__About this exercise__
When a line in the data below includes "button", pick it out and copy it.

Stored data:
● ● ●

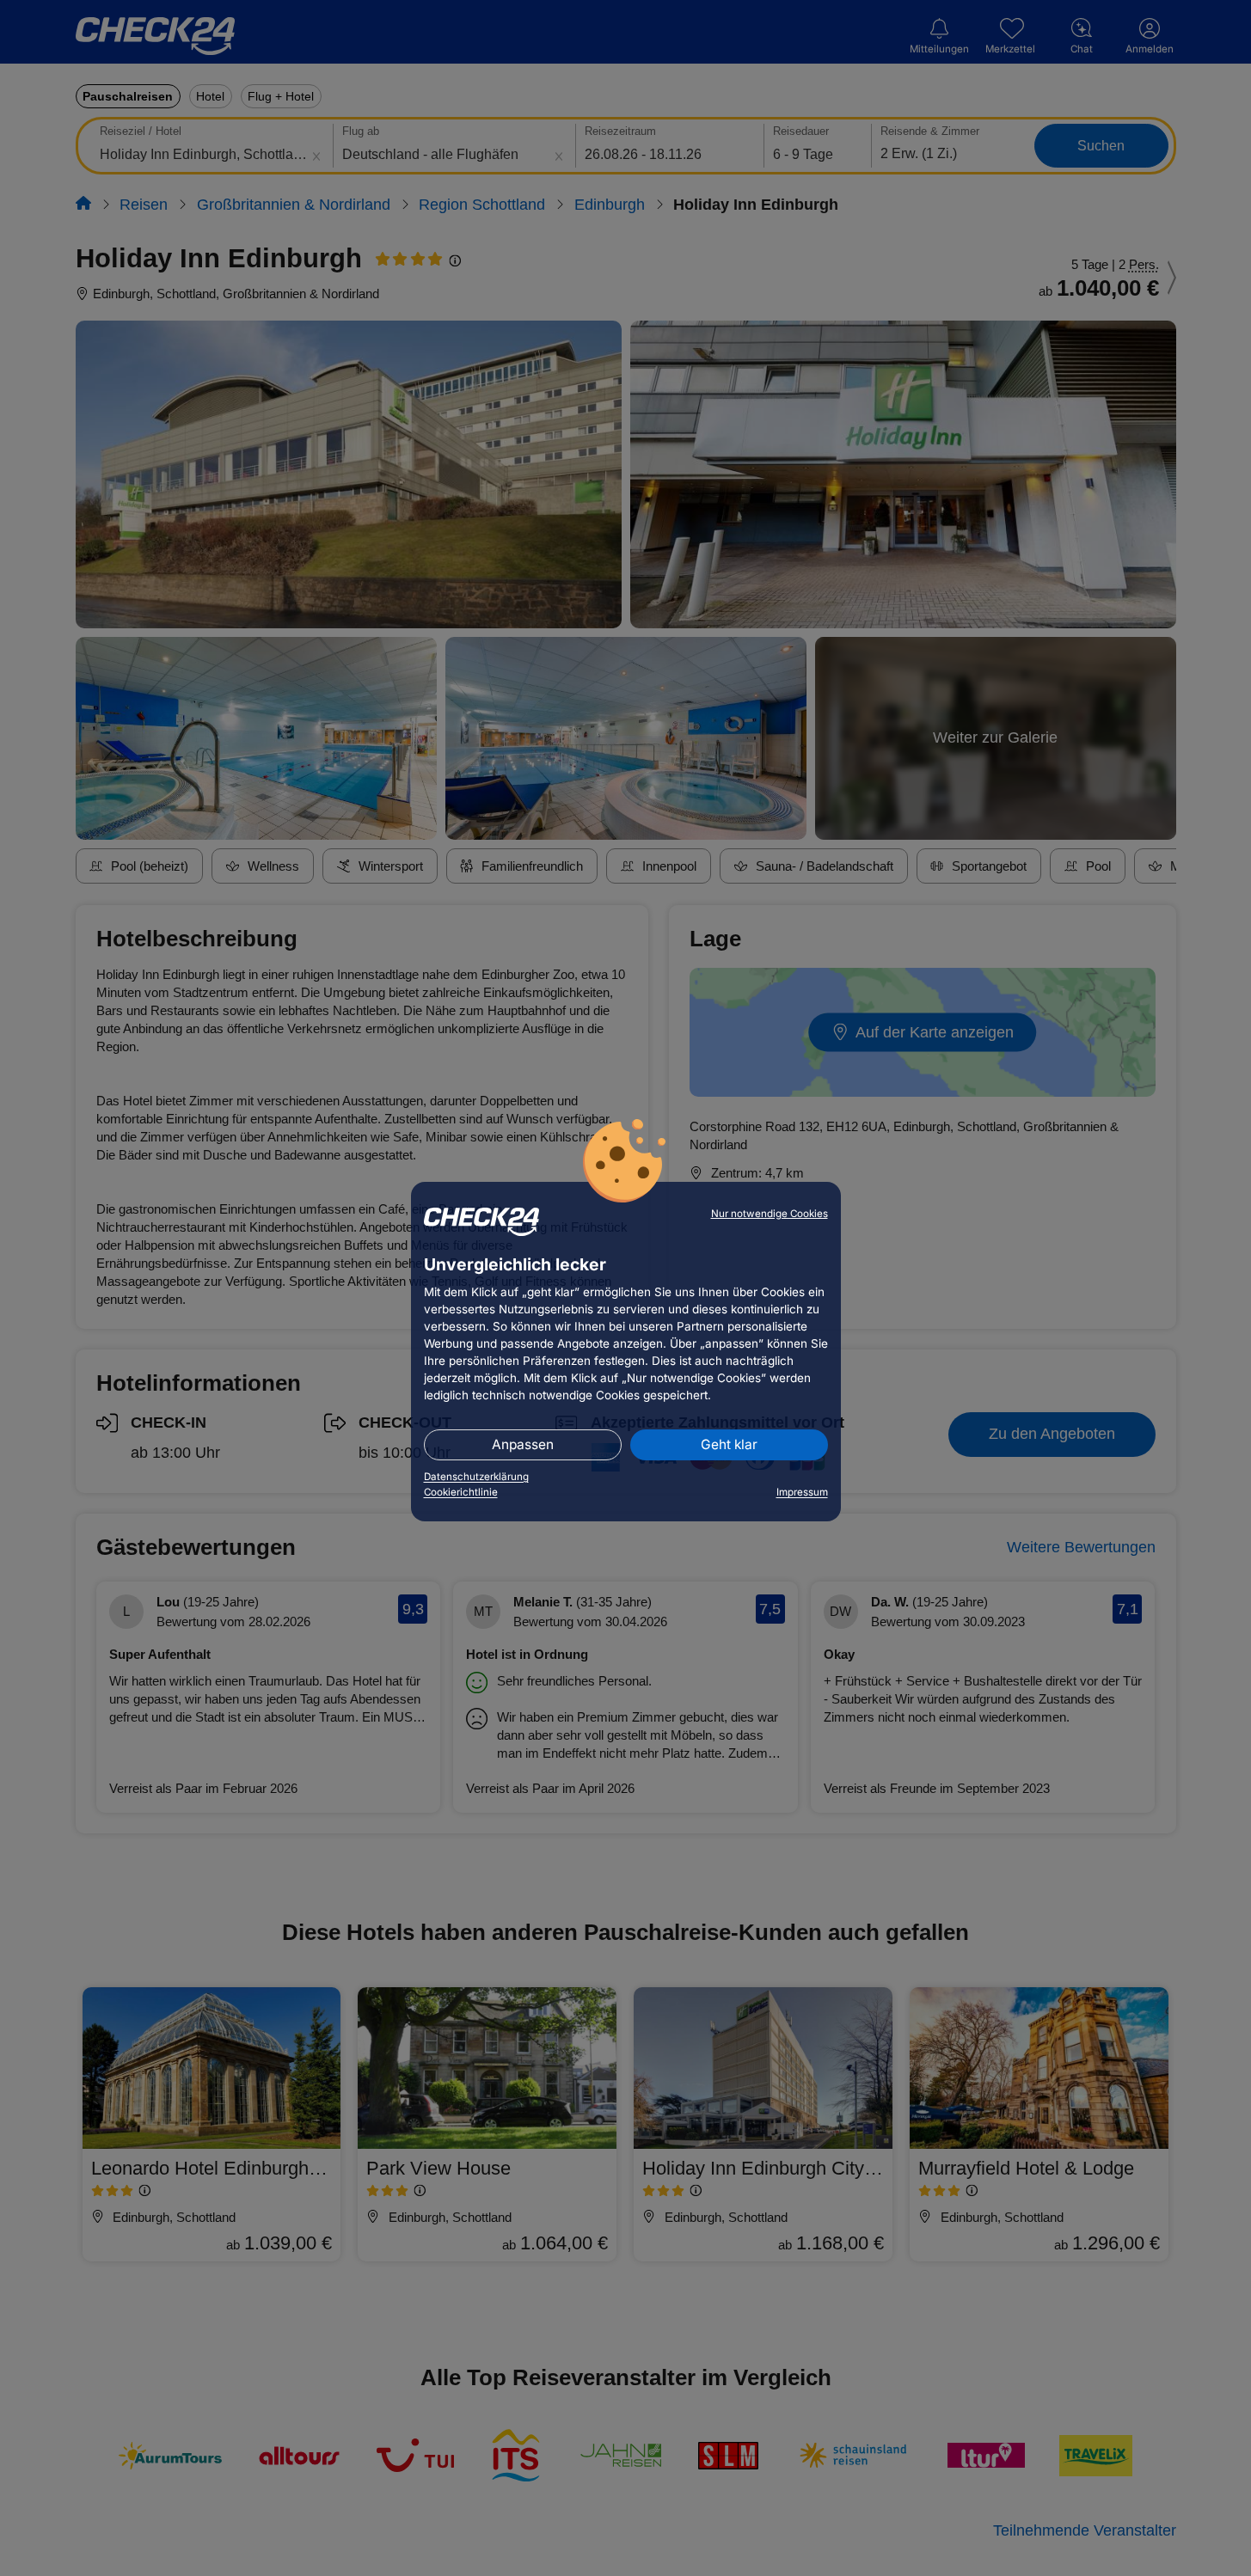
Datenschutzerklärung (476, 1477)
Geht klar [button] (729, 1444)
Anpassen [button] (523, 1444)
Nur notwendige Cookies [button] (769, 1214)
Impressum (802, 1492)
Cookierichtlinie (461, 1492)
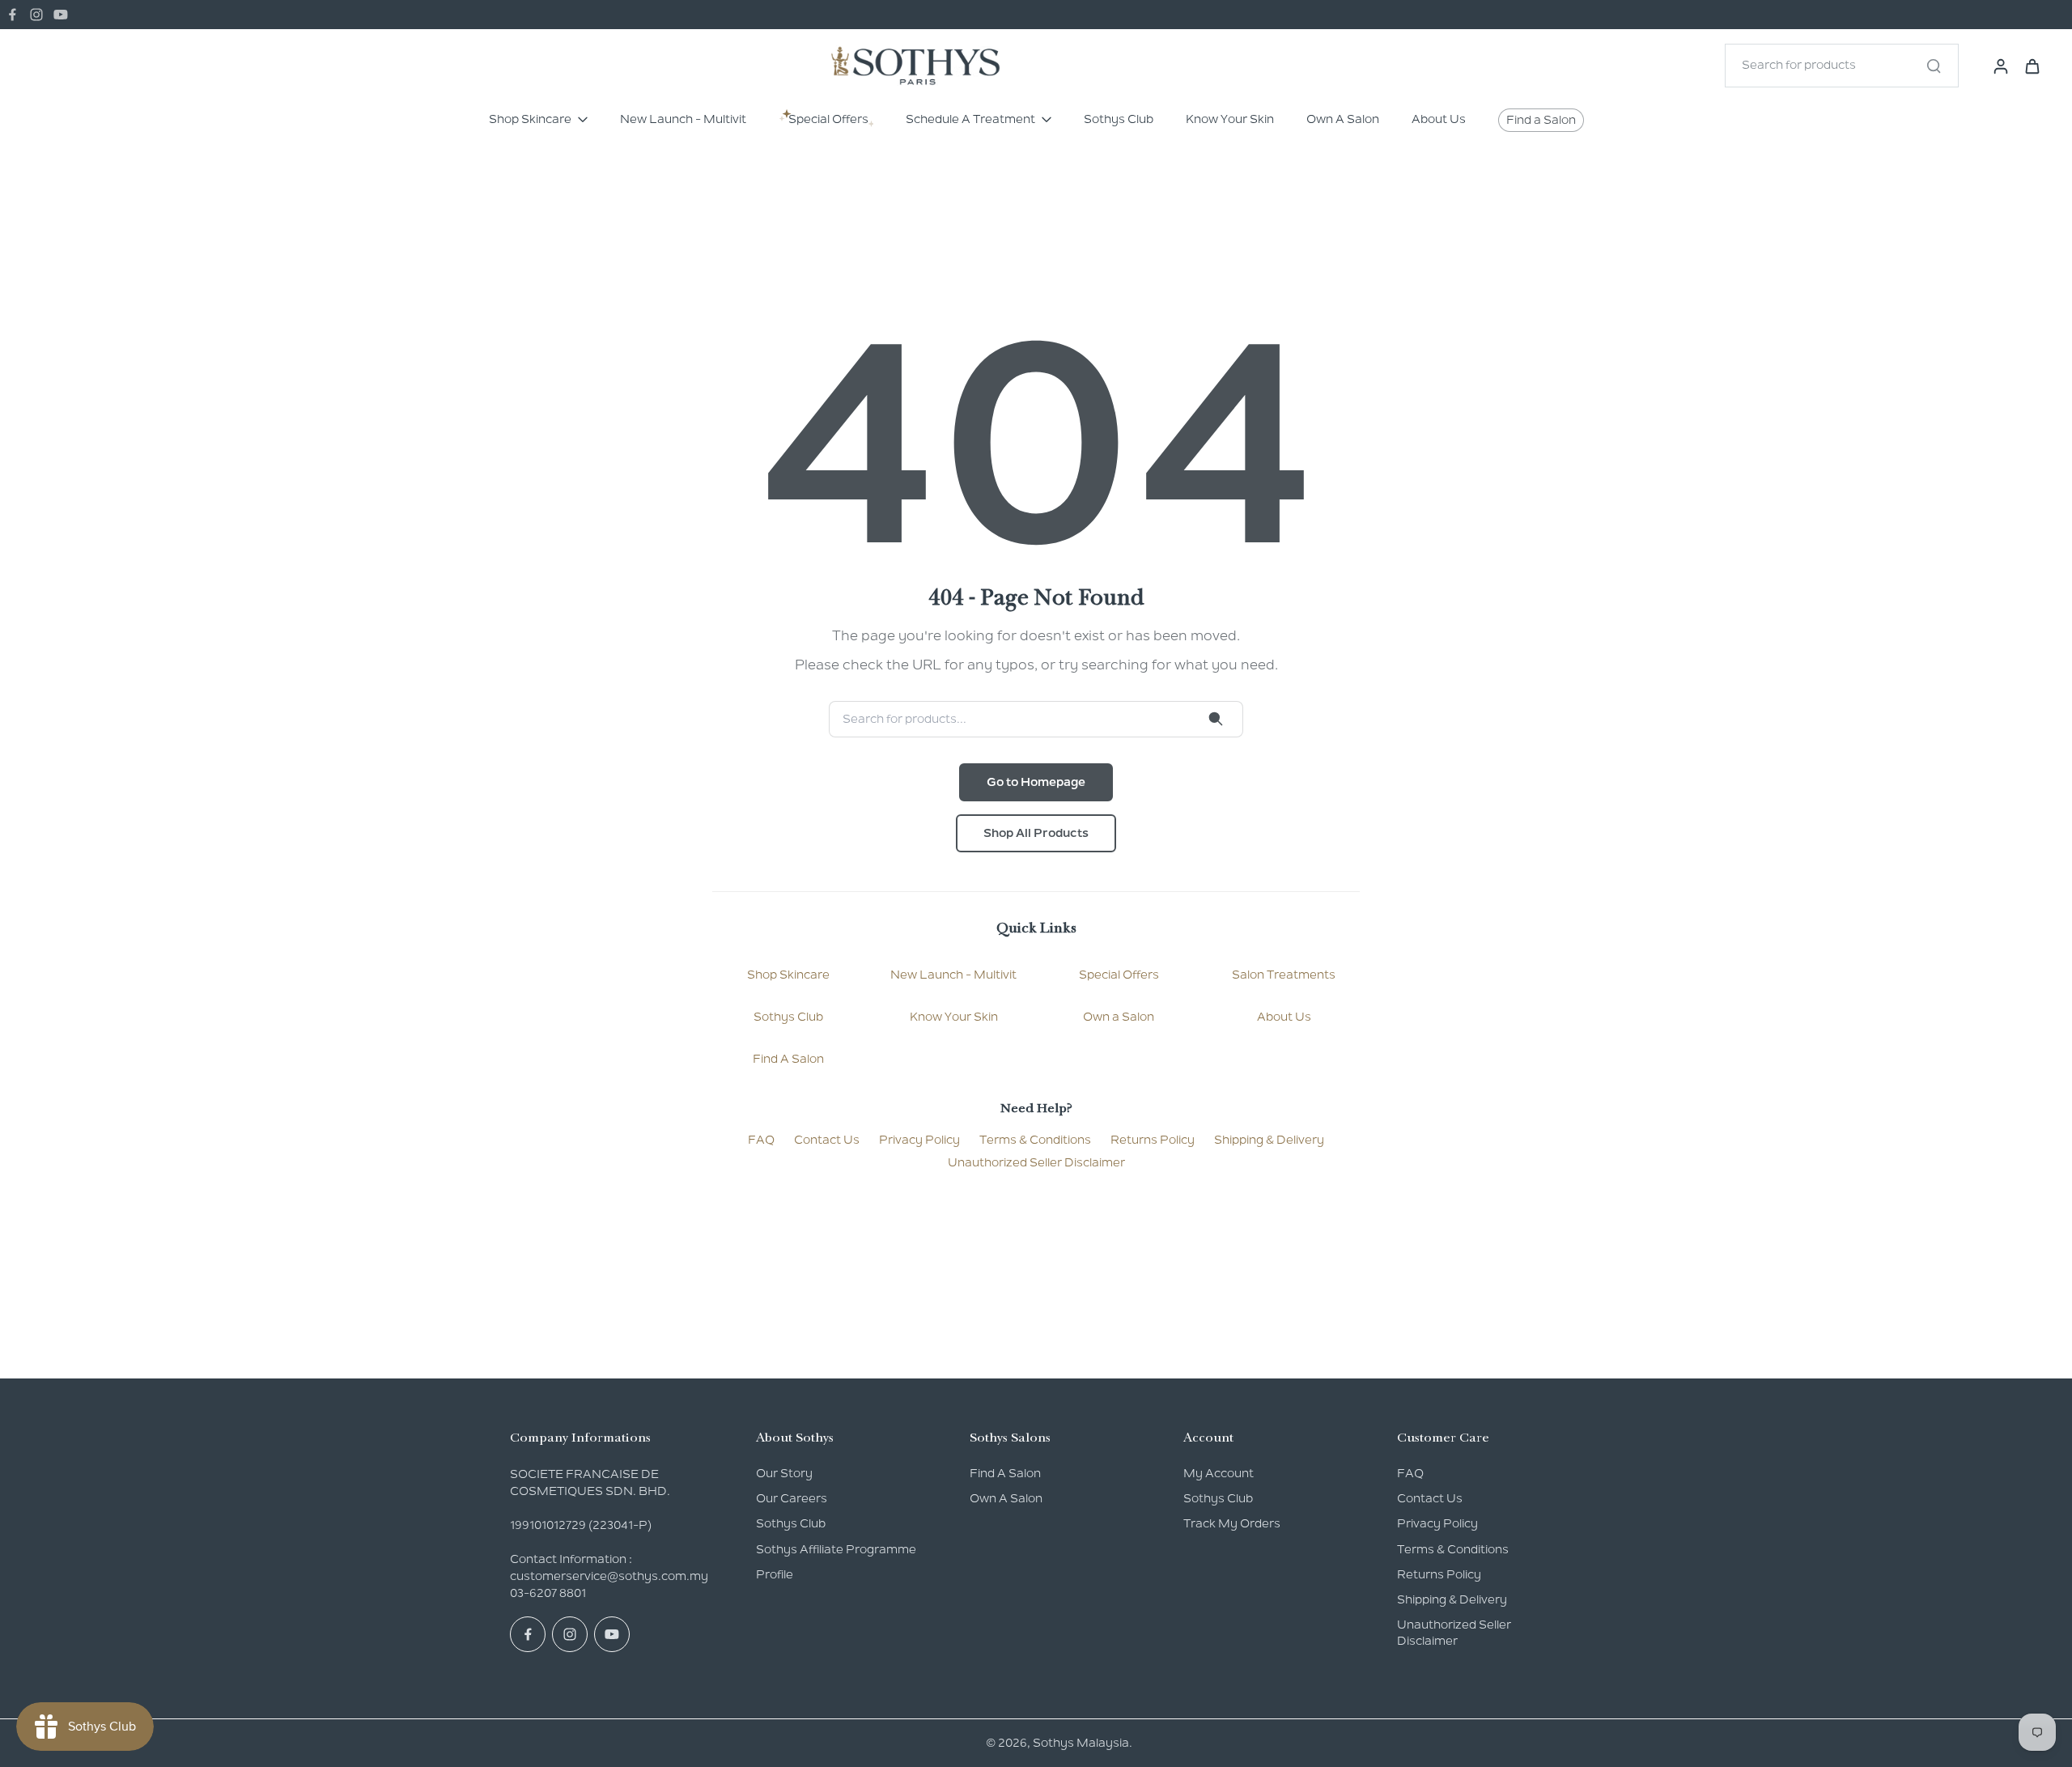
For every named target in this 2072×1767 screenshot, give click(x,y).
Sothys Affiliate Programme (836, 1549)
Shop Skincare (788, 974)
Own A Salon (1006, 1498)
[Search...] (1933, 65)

● ● ●

__Exercise answer__
Geht klar [button] (729, 1444)
Anpassen [button] (523, 1444)
Nur notwendige Cookies [button] (769, 1214)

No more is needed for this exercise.